Wilderness at battle with fat and money hungry
As two of America's oldest wildernesses turn 40 this month, conservationists are blowing out the candles in the hopes that the commercial packing industry doesn't crash the party.
A lawsuit filed with the 9th U.S. Circuit Court of Appeals, in coordination with a number of environmental groups, is seeking to bring an end to the commercial pack mule and horse industry in the John Muir and Ansel Adams wilderness located on the east side of the Sierras.
Basing the lawsuit off information from the 1964 Wilderness Act that states, “there shall be no commercial enterprise and no permanent road within any wilderness area,” conservationists are asking that the court consider fixing meadows and other areas damaged by commercial pack animals.

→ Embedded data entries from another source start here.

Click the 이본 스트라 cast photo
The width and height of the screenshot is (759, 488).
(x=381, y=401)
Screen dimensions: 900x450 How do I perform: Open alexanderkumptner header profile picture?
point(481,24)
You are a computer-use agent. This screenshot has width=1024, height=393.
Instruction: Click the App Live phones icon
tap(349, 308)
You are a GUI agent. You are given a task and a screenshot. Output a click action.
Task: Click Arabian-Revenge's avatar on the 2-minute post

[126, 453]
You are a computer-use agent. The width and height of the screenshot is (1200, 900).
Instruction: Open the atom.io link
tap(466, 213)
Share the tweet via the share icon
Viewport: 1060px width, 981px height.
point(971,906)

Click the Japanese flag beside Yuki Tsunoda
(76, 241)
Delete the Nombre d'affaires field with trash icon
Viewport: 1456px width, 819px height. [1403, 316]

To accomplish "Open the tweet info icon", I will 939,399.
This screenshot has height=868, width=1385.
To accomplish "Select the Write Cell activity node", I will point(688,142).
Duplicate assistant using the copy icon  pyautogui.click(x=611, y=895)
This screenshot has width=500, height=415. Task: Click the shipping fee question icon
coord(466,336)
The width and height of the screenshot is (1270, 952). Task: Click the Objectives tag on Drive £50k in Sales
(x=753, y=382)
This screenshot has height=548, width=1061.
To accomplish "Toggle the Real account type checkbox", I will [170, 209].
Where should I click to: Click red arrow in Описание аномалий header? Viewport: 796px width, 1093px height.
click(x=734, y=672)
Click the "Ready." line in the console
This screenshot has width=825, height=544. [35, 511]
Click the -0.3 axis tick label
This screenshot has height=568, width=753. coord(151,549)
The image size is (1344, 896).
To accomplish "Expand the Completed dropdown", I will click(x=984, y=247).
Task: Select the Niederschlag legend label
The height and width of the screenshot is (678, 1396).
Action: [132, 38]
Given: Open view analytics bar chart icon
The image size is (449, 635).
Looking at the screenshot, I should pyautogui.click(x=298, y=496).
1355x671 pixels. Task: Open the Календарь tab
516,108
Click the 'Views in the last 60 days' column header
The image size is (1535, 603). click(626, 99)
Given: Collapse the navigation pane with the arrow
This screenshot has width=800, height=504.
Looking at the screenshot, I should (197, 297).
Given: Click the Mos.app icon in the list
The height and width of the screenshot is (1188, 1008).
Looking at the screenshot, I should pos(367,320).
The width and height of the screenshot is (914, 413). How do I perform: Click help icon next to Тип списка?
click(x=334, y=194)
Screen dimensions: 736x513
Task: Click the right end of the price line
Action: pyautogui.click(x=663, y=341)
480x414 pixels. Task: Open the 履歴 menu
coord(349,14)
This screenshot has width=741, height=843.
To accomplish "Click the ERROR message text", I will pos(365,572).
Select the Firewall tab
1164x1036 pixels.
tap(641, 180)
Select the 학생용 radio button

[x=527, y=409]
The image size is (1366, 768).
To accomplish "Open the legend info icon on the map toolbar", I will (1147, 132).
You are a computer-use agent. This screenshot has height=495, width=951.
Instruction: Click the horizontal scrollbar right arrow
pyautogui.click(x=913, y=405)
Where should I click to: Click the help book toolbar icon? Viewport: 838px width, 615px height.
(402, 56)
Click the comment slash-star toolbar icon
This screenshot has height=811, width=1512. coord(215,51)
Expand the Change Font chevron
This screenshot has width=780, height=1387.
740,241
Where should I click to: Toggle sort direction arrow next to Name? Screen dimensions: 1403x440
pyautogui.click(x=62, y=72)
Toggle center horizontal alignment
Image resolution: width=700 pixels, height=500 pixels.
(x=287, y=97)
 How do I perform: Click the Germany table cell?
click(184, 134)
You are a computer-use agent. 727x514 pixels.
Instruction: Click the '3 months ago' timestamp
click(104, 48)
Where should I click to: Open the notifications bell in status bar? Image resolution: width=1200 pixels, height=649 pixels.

The lawsuit may even prevent packers from accessing the wilderness areas all together, making hiking the only means of transportation.
If the lawsuit passes, it would deal a fatal blow to the packing industry which has already had its services cut by 20 percent since the laswuit was created.
But those in the packing industry aren't going to accept defeat without a fight, claiming that the lawsuit is a violation of their rights.
“It will be a blatant discrimination if the...court is allowed to impose upon taxpaying Americans a requirement to hike to have access to wilderness areas, which were created for all of us to enjoy,” Brad Myers, owner of D & F Pack Station, said in Monday's Fresno Bee. “Some of us are not fit to hike.”
That some people are not fit to hike is a poor excuse. There are 60 million obese people living in the United States, and for those people to be destroying what very little wilderness this country has left because they are too fat to tread lightly is discrimination against taxpayers healthy enough to enjoy it without leaving traces of their presence.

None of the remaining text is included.